20
Juin
12

Nouvelles preuves de représailles meurtrières en Syrie

Amnesty International vient de publier un nouveau rapport intitulé Deadly Reprisals dans lequel de nouvelles preuves de violations généralisées et systématiques perpétrées par le régime syrien contre les populations civiles sont mises à jour.

Au cours des derniers mois, la situation semble avoir évolué vers un conflit armé dans différentes parties du pays. Les confrontations armées entre les forces gouvernementales et les groupes armés de l’opposition sont devenues plus communes, la fréquence et la brutalité des représailles du gouvernement contre les villes et villages soutenant l’opposition ont aussi augmenté. Ceci dans le cadre d’une politique gouvernementale visant à se venger de groupes soupçonnés de soutenir l’opposition et à intimider la population dans le but de la forcer à se soumettre.

Lors des récentes enquêtes sur le terrain, Amnesty International a trouvé de nouvelles preuves inquiétantes de graves violations dont la plupart sont constitutives de crimes contre l’humanité et de crimes de guerre. Des crimes perpétrés par l’armée syrienne dans les villes et villages autour d’Idlib et Alep ainsi qu’au nord-ouest de Hama entre fin février et fin mai 2012. Villes et villages sont sous le siège de troupes qui tirent indistinctement vers ces zones et visent ceux désirant y entrer ou en sortir.

Partout, les habitants ont décrits à Amnesty International des raids répétés menés par les forces armées et les milices qui balaient  la zone avec des douzaines de tanks et de véhicules blindés et, dans certains cas, soutenus par des hélicoptères de combat tirant sans distinction sur les civils fuyant la zone. Des hélicoptères d’attaques dont Hillary Clinton a récemment dénoncé la livraison par la Russie au régime de Bachar-al-Assad ainsi qu’Amnesty International.

Les familles des victimes ont décrit à Amnesty International comment leurs proches ont été traînés hors de chez eux et abattus par des soldats qui dans certains cas ont mis feu au corps des victimes. Des soldats et des membres des milices chabiha ont brûlé des maisons et des immeubles, et tiré sans discernement sur des zones résidentielles, tuant et blessant des passants civils.

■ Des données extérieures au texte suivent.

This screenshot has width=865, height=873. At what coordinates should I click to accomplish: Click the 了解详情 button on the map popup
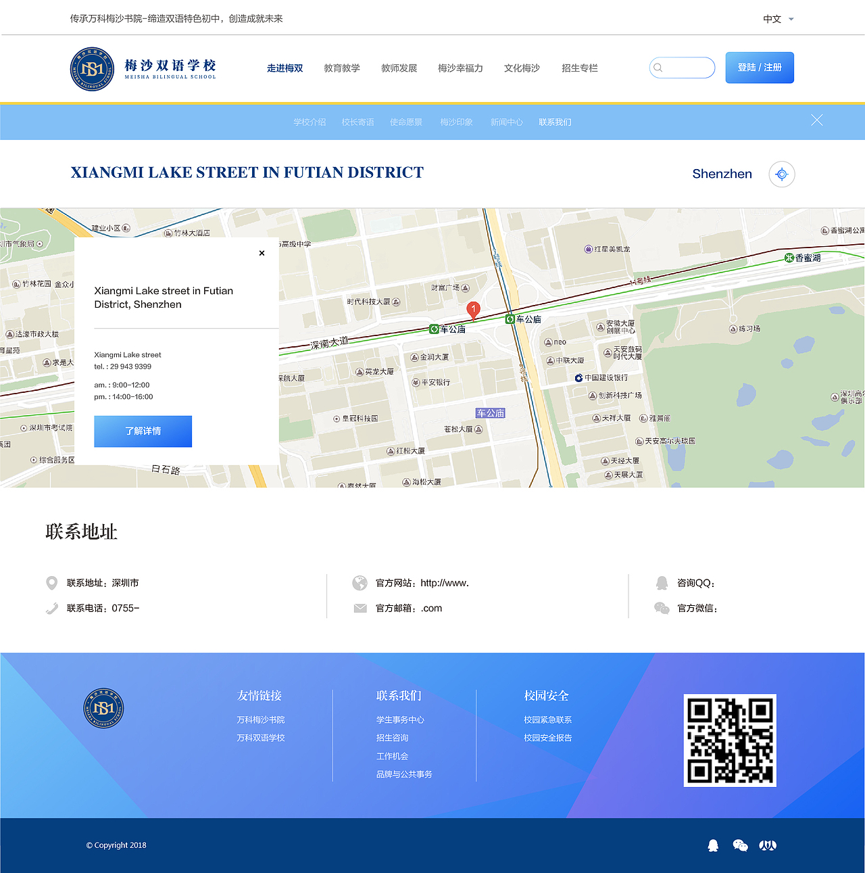tap(143, 431)
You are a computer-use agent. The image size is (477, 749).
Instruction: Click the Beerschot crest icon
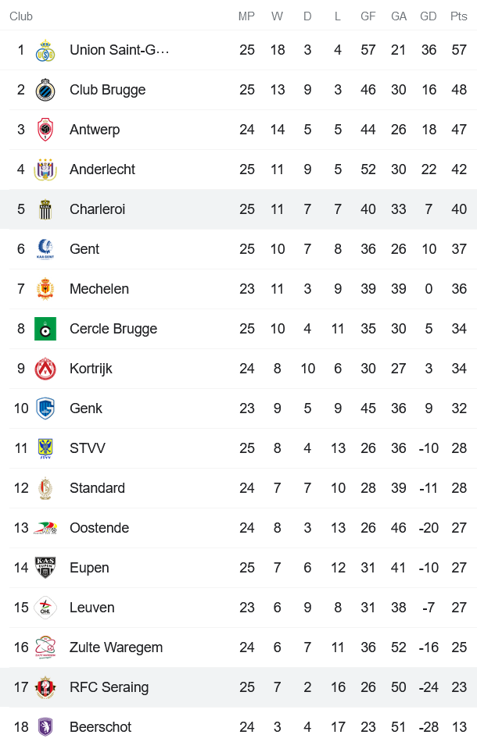click(45, 726)
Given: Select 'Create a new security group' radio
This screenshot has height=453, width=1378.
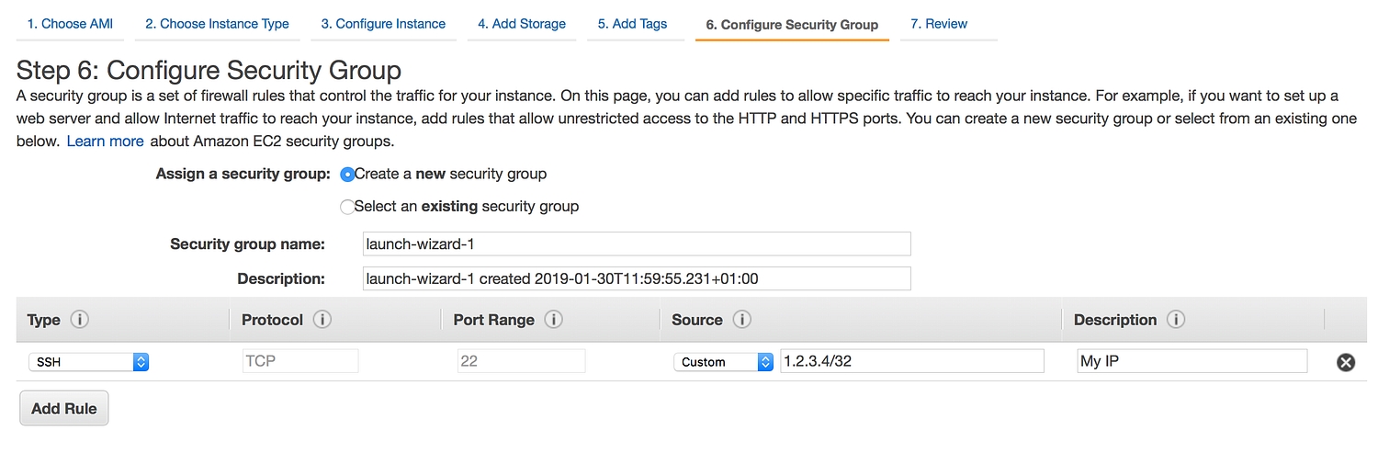Looking at the screenshot, I should (347, 175).
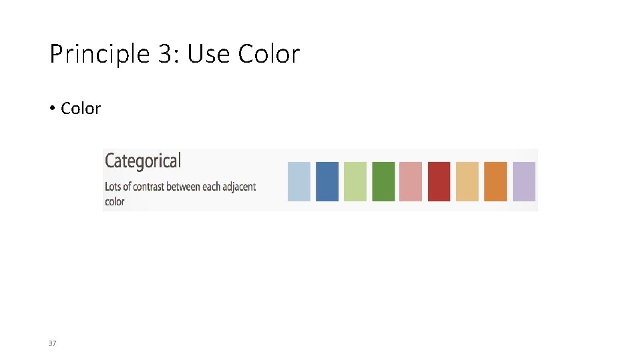
Task: Select the pale tan color swatch
Action: pyautogui.click(x=467, y=181)
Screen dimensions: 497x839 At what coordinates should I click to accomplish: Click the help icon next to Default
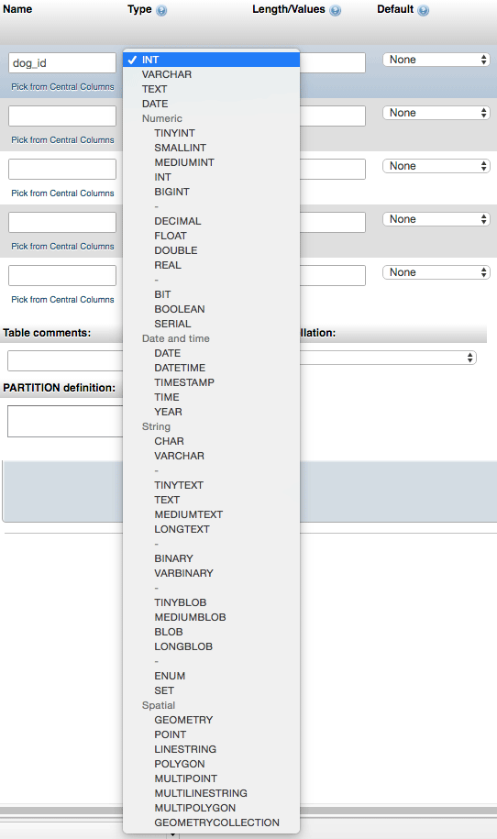click(423, 11)
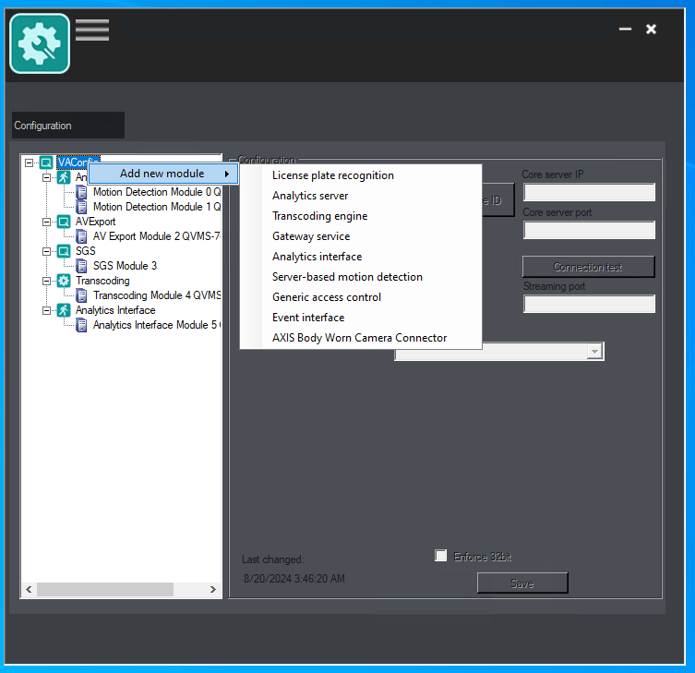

Les personnes arrêtées, y compris des personnes malades ou âgées, ont été systématiquement torturées, parfois à mort. Beaucoup ont été soumises à une disparition forcée et il est aujourd’hui impossible de savoir ce qui leur est arrivé.

Parmi les victimes, trois frères Yousef, Bilal et Talal Hai Hussein, âgés de 22, 24 et 26 ans, qui ont été arrêtés chez eux devant leur mère et leurs sœurs à Sarmin au petit matin le 23 mars 2012. Les soldats ont abattus les frères d’une balle dans la tête dans la rue devant leur maison et ont mis le feu à leurs corps qu’ils ont laissé brûler. Selon leur famille et les activistes locaux, ces trois frères, tous travailleurs dans le bâtiment, n’étaient pas des combattants mais étaient présents lors des manifestations. Leur mère a déclaré à Amnesty : « Ils ont tué mes fils, la plus chère des choses que j’ai eue, et puis ils ont profané leurs corps en les brûlant. Comment une mère peut supporter une telle douleur?  »

Dans les régions d’Idlib et d’Alep où Amnesty a mené ses recherches de terrain pour ce rapport, les combats ont atteint le niveau et l’intensité d’un conflit armé non international. Cela signifie que le droit de la guerre (le droit humanitaire international) s’applique et que nombre des violations reportées reviennent à des crimes de guerre.

Toutes ces violations des droits humains et du droit international montrent à quel point il est urgent que la communauté internationale agisse avec fermeté pour enrayer les attaques de plus en plus fréquentes lancées contre les civils par les forces gouvernementales et des milices agissant en toute impunité.

Des résolutions concrètes sont urgentes pour arrêter la spirale croissante de violence en Syrie. Parmi d’autres choses, Amnesty International en appelle à la communauté internationale en premier lieu pour  que les Nations unies imposent immédiatement un embargo sur les armes à la Syrie dans le but de stopper les transferts d’armes et d’équipements militaires aux forces gouvernementales syriennes. C’est la première des urgences. Elle appelle également la communauté internationale à négocier et adopter un traité international fort sur le commerce des armes en juillet prochain pour éviter que se répètent de telles pertes catastrophiques en vies humaines.